Text block
I'll freely admit that I'm not an expert on causality in particular, so perhaps some of what I say above is off-base. But if I'm also below the bar for respectful discourse then your target audience is small indeed.

[ Upvoted. ]

If anyone felt I was uncivil to them in any subthread, I hereby apologize here.

I am not sure causality is a subfield of ML in the sense that I don't think many ML people care about causality. I think causal inference is a subfield of stats (lots of talks with the word "causal" at this year's JSM). I think it's weird that stats and ML are different fields, but that's a separate discussion.

I think it is possible to formalize causality without talking about interventions as Pearl et al. thinks of them, for example people in reinforcement learning do this. But if you start to worry about e.g. time-varying confounders, and you are not using interventions, you will either get stuff wrong, or have to reinvent interventions again. Which would be silly -- so just learn about the Neyman/Rubin model and graphs. It's the formalism that handles all the "gotchas" correctly. (In fact, until interventionists came along, people didn't even have the math to realize that time-varying confounders are a "gotcha" that needs special handling!)

By the way, the only reason I am harping on time-varying confounders is because it is a historically important case that I can explain with a 4 node example. There are lots of other, more complicated "gotchas," of course.

Interventions seem to pop up/get reinvented in seemingly weird places, like the pi constant:

In channels with feedback (thus causality arises!)

http://www.adaptiveagents.org/bayesian_control_rule

http://en.wikipedia.org/wiki/Thompson_sampling

In multi-armed bandit problems (which are related to longitudinal studies in causal inference).

http://en.wikipedia.org/wiki/Kaplan%E2%80%93Meier_estimator

In handling missing data (can view "missingness" as a causal property). Note the phrasing in the second link: "given the observed data, the missingness *mechanism* does not depend on the unobserved data." This is precisely the "no unobserved confounders" assumption in causal inference. Not surprisingly the correction is the same as in causal inference.

Tasks
1. In the causality thread, which field does the writer say causal inference belongs to as a subfield?
2. According to the causality thread, why does the writer keep coming back to time-varying confounders?
3. Reproduce everything in the causality thread from "In channels with" down to "in causal inference).".

Data for analysis
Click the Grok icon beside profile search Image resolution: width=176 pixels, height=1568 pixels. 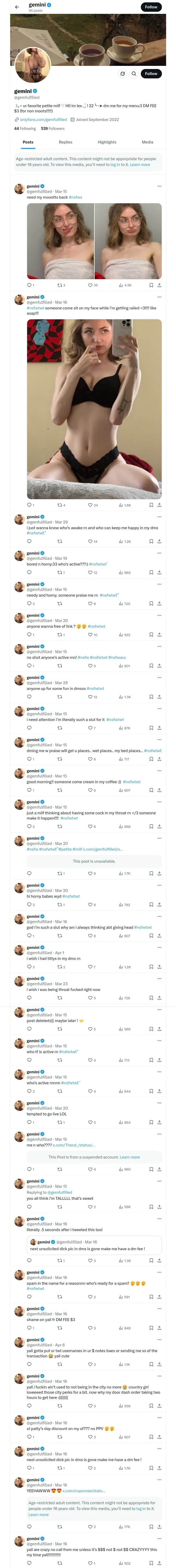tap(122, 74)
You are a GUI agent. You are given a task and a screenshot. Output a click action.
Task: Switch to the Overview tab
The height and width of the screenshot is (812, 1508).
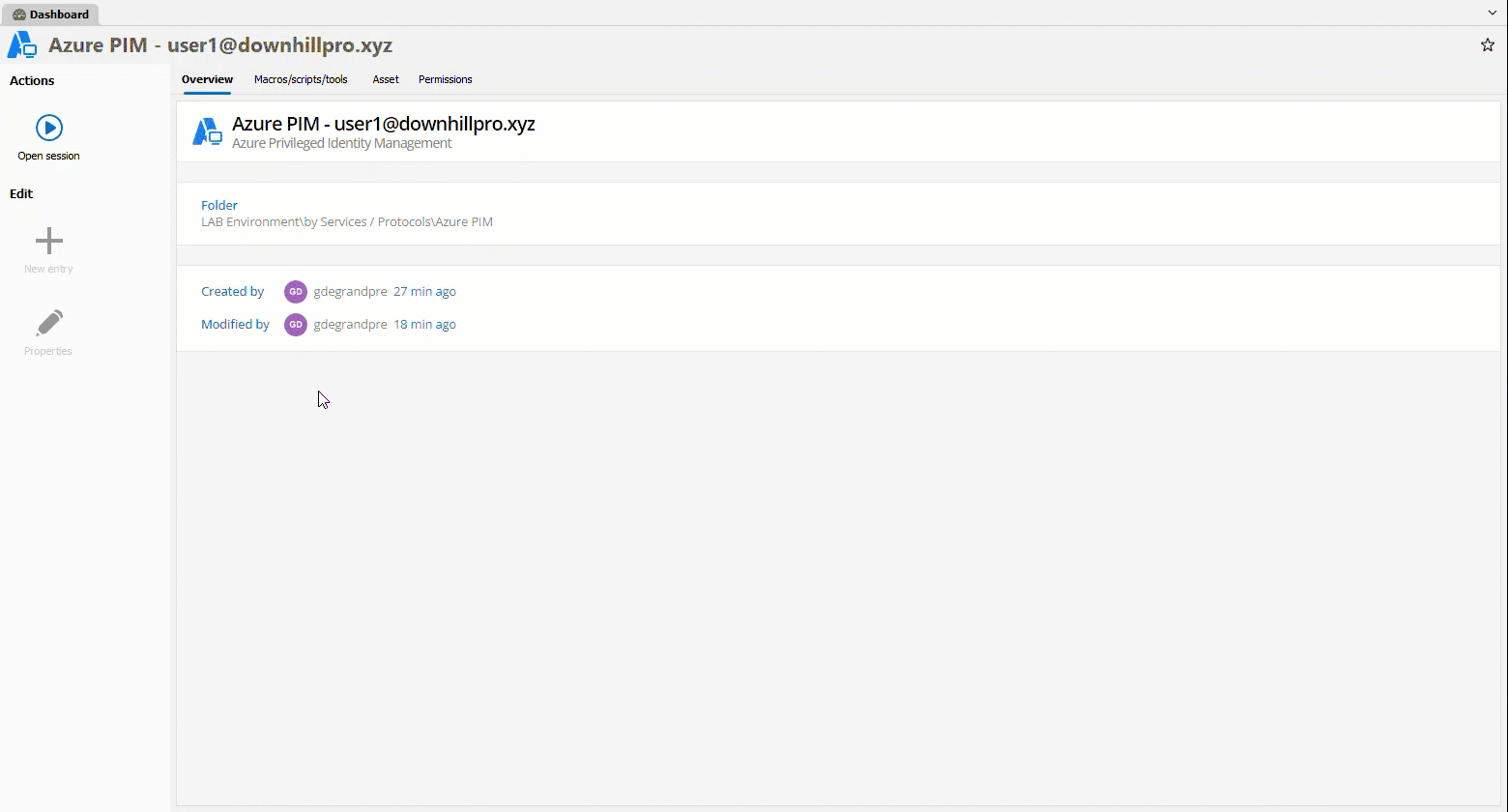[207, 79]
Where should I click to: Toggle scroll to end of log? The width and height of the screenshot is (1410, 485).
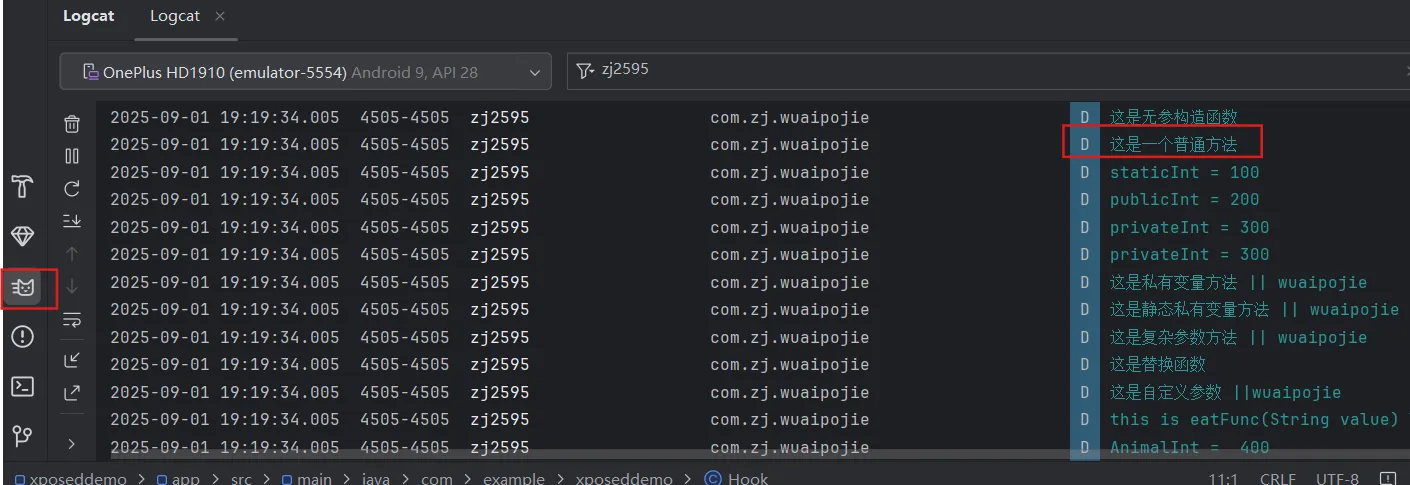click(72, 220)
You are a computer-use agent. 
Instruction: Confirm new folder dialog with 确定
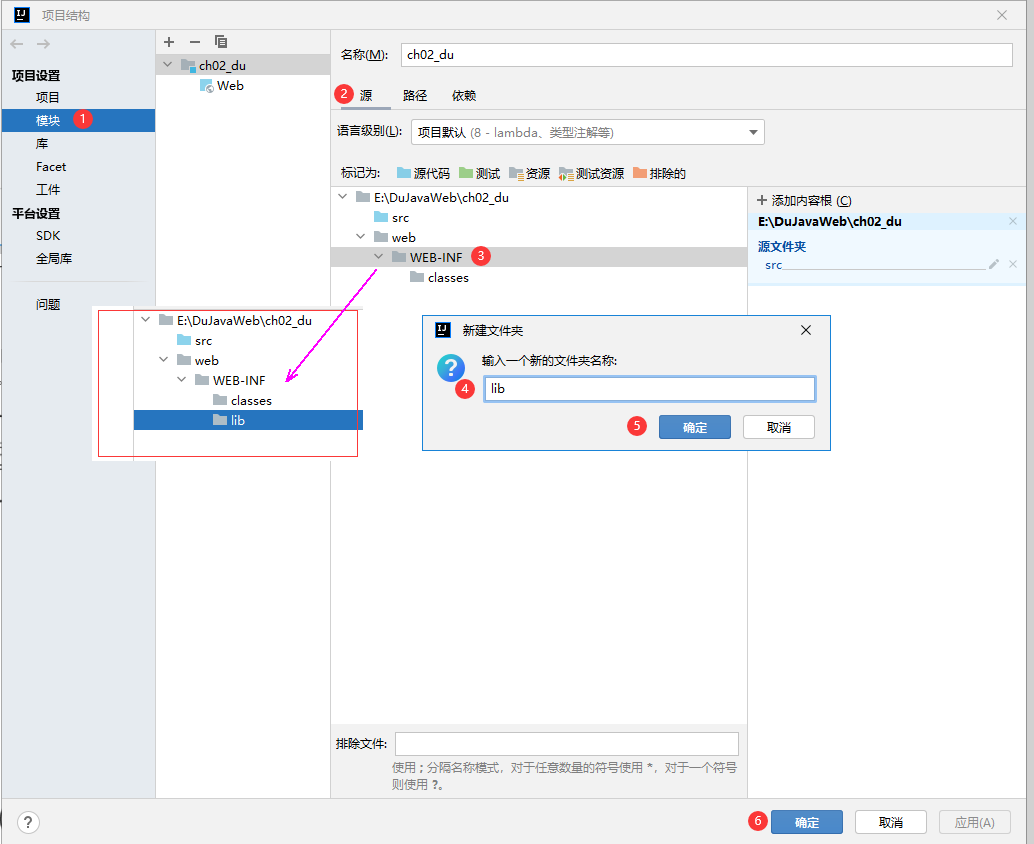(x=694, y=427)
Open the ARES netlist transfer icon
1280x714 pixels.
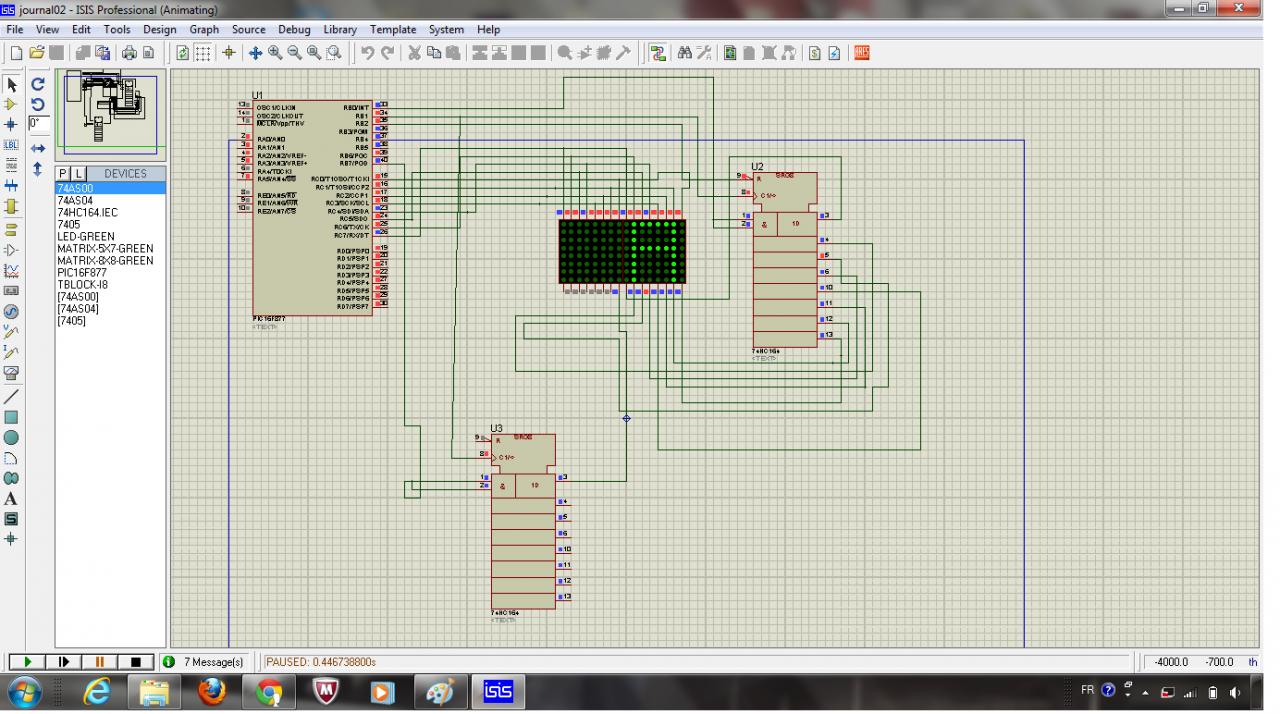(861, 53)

Solutions to the tasks
1. Statistics.

2. The writer says it is a historically important case that can be explained with a 4 node example. The writer adds that there are many other, more complicated "gotchas."

3.
In channels with feedback (thus causality arises!)

http://www.adaptiveagents.org/bayesian_control_rule

http://en.wikipedia.org/wiki/Thompson_sampling

In multi-armed bandit problems (which are related to longitudinal studies in causal inference).